Antioxidant Pathways in Cancer Progression
Tumors experience oxidative stress during all stages of cancer progression due to the generation of reactive oxygen species (ROS) – molecules that react with cellular macromolecules and compromise their function. One major deleterious effect of ROS accumulation is lipid peroxidation, which damages cellular membranes. Excessive accumulation of lipid peroxides disrupts membrane function and leads to a non-apoptotic and iron-dependent form of cell death – ferroptosis. Sensitizing tumors to lipid peroxidation has emerged as a major opportunity for new cancer therapies. Growing evidence suggests lipid peroxides accumulate during radiation therapy, and that mechanisms to suppress ferroptosis result in radioresistance and metastasis.

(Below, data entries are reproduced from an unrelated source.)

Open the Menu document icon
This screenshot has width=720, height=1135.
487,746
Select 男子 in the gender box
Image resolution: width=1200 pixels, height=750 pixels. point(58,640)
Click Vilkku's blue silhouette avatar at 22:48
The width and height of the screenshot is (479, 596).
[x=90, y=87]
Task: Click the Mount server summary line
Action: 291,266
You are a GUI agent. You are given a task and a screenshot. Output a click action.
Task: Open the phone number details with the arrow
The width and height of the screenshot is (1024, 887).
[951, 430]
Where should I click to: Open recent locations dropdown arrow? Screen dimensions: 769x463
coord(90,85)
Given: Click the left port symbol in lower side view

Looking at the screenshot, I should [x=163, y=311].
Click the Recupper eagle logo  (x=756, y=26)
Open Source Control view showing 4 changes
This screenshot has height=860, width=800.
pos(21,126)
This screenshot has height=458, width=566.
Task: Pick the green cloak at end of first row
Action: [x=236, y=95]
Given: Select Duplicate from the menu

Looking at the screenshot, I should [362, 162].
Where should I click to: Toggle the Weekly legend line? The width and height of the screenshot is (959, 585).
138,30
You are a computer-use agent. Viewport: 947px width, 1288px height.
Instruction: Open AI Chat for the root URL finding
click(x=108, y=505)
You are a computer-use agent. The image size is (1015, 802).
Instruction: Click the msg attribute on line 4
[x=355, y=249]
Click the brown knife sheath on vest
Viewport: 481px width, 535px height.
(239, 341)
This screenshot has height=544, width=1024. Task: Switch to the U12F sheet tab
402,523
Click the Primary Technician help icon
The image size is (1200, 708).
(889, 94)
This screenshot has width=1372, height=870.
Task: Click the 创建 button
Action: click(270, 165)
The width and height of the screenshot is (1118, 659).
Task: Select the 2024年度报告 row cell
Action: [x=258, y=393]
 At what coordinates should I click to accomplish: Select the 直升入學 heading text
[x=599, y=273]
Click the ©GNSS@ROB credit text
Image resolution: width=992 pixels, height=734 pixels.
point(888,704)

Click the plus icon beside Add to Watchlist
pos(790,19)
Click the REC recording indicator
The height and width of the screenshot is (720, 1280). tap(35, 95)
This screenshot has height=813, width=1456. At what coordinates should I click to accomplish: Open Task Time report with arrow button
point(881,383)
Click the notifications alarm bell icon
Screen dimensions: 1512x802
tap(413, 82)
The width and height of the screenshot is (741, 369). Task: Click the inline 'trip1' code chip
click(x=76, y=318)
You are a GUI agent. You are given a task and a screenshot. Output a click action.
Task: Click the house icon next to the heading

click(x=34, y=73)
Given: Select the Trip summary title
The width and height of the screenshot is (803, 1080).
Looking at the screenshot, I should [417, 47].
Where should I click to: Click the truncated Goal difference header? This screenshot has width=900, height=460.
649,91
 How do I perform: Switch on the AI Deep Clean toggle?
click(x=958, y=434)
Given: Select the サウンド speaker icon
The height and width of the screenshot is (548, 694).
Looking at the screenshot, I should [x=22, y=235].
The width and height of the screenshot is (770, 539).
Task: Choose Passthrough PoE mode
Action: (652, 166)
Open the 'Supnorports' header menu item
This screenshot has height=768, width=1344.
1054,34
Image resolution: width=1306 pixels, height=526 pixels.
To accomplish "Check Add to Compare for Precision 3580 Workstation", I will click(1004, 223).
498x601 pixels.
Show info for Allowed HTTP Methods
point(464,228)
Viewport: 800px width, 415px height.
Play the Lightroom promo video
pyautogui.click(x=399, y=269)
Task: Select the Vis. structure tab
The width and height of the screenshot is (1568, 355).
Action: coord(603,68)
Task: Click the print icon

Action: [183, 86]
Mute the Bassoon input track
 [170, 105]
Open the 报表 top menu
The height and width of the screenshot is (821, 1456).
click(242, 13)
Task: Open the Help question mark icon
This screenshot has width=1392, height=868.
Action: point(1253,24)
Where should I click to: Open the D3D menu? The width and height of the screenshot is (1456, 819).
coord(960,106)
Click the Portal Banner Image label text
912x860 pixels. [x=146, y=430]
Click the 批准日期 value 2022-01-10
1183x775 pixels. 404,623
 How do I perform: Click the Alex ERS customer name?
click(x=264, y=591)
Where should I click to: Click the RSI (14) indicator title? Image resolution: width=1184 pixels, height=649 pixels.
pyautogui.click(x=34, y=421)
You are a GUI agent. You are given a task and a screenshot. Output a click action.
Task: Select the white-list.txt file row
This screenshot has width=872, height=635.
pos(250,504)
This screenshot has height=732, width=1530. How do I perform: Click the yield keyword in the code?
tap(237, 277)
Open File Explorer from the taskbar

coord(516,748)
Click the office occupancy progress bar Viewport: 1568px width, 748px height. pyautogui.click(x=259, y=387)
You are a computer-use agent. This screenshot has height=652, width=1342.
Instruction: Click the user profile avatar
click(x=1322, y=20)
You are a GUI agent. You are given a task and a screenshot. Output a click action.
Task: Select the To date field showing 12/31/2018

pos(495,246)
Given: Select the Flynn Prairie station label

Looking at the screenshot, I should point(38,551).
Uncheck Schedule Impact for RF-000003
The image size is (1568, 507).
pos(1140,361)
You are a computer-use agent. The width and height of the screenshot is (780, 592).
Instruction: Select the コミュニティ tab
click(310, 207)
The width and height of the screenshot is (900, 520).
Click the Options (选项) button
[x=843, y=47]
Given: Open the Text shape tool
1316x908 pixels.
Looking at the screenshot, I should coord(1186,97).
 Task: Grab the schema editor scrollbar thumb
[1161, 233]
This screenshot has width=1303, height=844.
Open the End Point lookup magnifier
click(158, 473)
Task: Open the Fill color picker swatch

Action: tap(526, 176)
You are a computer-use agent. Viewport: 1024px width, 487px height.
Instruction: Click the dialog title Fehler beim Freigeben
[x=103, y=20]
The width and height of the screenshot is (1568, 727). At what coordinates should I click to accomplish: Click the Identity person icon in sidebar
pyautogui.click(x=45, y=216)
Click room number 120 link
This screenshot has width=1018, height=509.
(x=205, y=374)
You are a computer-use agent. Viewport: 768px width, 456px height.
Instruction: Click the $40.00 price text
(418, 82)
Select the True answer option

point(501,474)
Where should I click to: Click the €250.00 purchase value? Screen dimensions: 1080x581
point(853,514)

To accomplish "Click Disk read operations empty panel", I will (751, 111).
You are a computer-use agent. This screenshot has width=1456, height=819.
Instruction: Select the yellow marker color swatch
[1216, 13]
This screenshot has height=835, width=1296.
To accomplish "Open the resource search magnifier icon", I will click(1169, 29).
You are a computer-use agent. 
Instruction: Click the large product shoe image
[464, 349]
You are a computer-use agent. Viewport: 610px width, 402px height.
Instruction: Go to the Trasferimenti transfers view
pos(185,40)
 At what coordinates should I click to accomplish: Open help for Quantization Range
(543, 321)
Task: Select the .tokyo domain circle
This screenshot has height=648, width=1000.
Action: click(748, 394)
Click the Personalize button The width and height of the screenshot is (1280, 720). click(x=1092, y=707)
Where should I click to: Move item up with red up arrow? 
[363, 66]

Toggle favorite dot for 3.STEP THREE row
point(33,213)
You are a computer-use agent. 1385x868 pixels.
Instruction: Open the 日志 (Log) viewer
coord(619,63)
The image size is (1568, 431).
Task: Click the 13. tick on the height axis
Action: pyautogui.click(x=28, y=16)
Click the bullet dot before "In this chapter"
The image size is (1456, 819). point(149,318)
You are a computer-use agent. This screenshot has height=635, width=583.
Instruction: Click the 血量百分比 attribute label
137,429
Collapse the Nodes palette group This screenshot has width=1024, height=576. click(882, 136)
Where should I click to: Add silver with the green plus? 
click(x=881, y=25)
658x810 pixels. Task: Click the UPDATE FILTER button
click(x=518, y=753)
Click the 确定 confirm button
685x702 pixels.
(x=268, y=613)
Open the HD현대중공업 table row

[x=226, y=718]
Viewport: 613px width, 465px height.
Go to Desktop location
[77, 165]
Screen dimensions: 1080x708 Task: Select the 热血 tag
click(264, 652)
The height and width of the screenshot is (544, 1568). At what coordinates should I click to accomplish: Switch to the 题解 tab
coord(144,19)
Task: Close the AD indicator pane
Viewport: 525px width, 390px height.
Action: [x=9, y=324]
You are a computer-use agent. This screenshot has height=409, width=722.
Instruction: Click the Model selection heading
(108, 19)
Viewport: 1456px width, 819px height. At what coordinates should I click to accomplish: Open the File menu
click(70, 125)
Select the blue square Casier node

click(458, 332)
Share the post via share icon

Execution of ferroptosis requires three factors: ROS, which initiate lipid damage; membrane-incorporated polyunsaturated fatty acids, which are prone to oxidation due to their abundant double bonds; and iron, a transition metal that catalyzes lipid peroxidation. On the other hand, glutathione peroxidase 4 (GPX4) converts lipid peroxides into non-toxic metabolites – thereby allowing cells to resist ferroptosis. Increasing evidence suggests that, in addition to this pathway, tumors rely on alternative mechanisms to counteract lipid peroxidation (Garcia-Bermudez et al. Nature, 2019; Soula et al. Nat Chem Bio, 2020). We hypothesize that cancer cells contain other, uncharacterized mechanisms to suppress lipid peroxidation. Our laboratory aims to identify metabolic genes that promote ferroptosis resistance and test whether disrupting them impairs tumor progression.